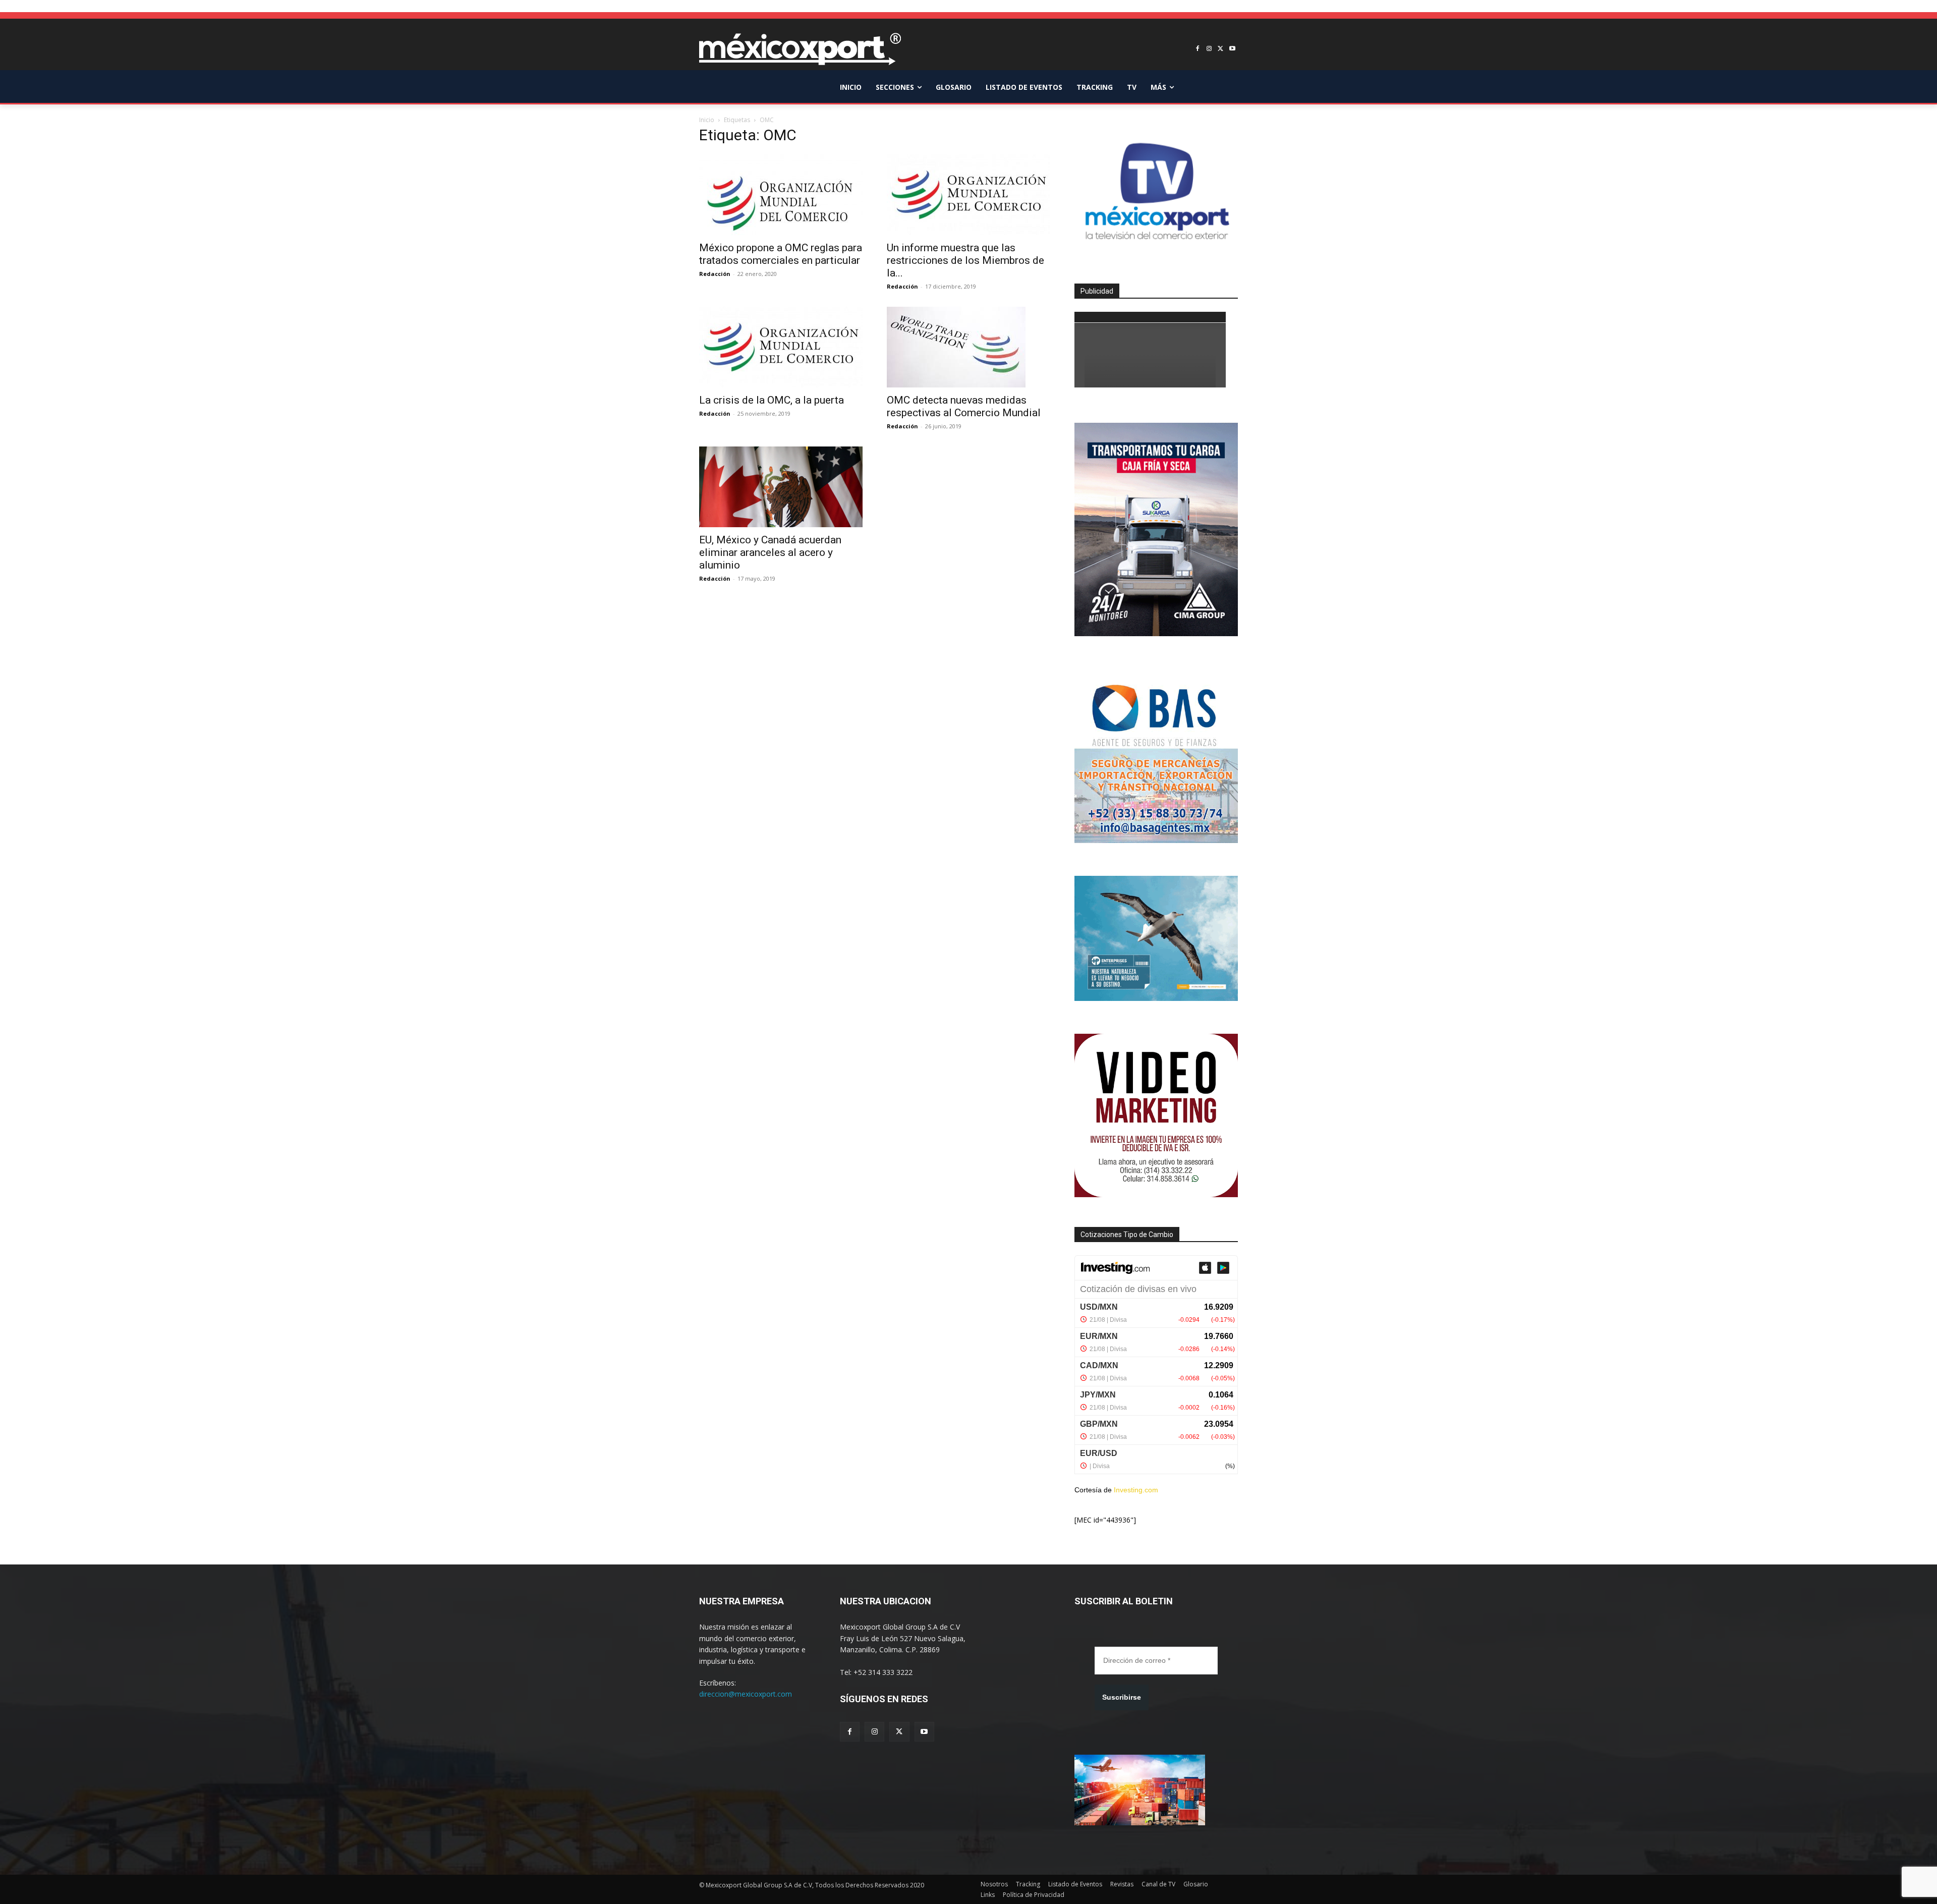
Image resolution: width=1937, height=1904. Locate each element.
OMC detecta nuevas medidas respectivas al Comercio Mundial (964, 406)
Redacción (714, 273)
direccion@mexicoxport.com (745, 1694)
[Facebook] (1198, 49)
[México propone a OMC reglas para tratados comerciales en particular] (781, 194)
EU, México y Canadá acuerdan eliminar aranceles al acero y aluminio (770, 552)
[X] (1220, 49)
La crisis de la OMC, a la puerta (771, 400)
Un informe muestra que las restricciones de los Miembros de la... (965, 260)
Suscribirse (1121, 1697)
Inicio (706, 120)
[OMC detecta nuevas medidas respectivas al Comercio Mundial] (968, 347)
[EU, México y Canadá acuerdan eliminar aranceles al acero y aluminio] (781, 486)
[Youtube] (1232, 49)
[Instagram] (1209, 49)
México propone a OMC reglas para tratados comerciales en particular (780, 254)
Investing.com (1136, 1490)
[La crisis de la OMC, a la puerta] (781, 347)
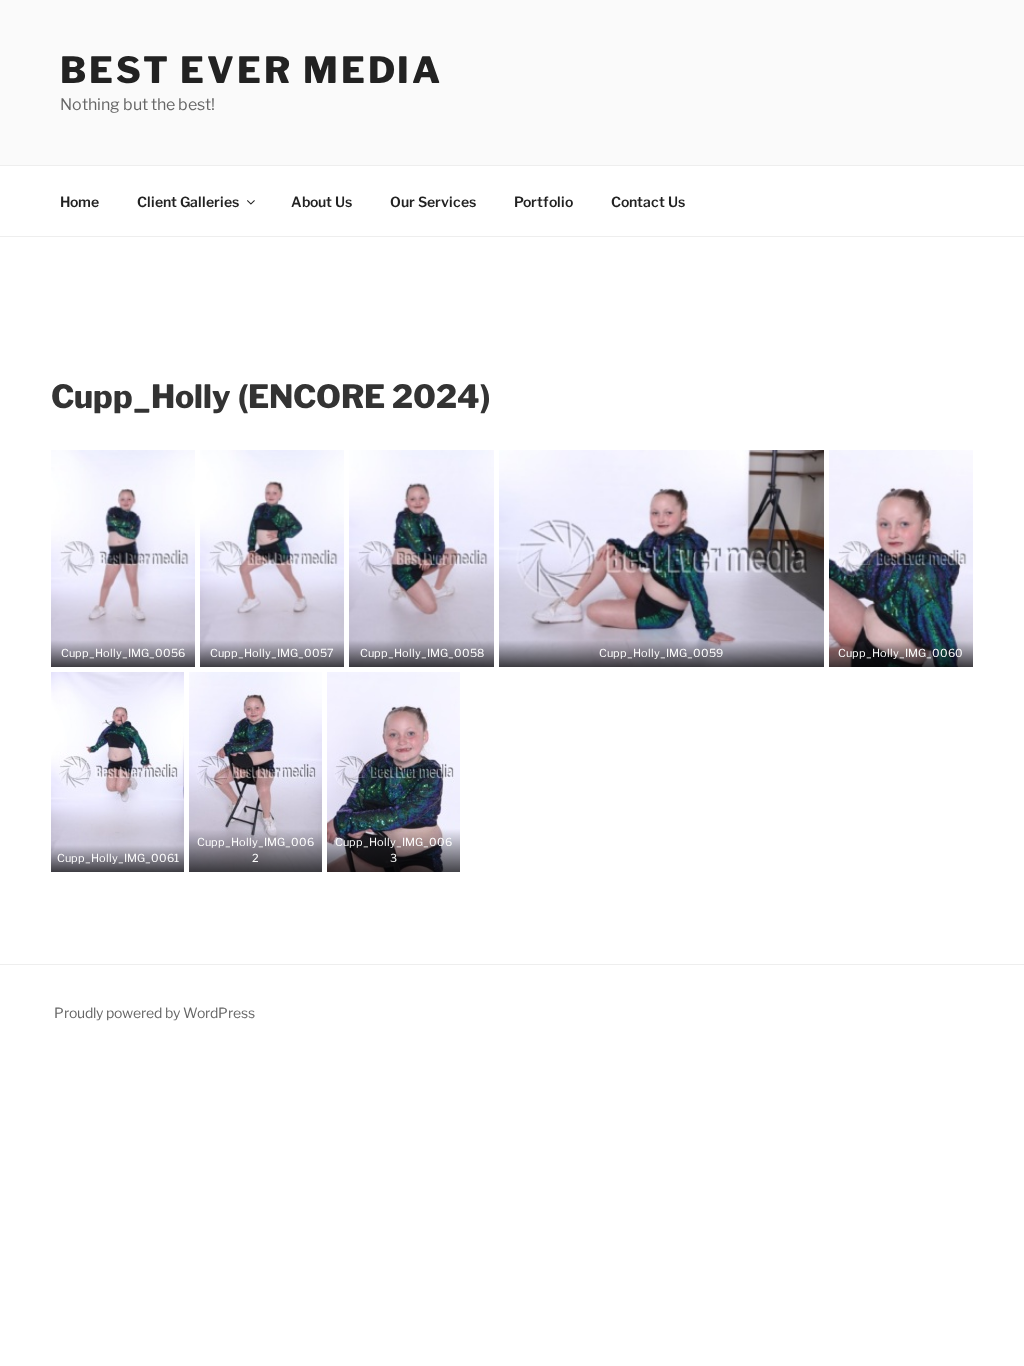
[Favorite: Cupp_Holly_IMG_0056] (108, 645)
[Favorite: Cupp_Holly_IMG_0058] (407, 645)
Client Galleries (188, 201)
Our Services (433, 201)
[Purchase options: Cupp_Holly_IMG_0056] (138, 645)
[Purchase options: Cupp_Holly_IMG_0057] (287, 645)
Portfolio (543, 201)
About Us (321, 201)
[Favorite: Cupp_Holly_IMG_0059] (646, 645)
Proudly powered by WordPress (154, 1012)
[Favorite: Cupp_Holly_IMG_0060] (886, 645)
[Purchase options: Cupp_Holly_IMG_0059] (676, 645)
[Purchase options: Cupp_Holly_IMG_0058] (437, 645)
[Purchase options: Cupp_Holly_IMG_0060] (916, 645)
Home (79, 201)
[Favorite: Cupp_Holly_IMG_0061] (103, 850)
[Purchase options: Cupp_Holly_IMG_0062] (271, 850)
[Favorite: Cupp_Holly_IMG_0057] (257, 645)
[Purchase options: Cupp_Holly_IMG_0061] (133, 850)
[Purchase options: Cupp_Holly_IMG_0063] (409, 850)
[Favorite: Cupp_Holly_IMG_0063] (379, 850)
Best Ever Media (251, 70)
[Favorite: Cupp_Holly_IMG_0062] (241, 850)
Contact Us (648, 201)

****************************************

Your objective: How many lines in the listing above contain "Mundial"? Give the number and nothing else.

Problem solution: 2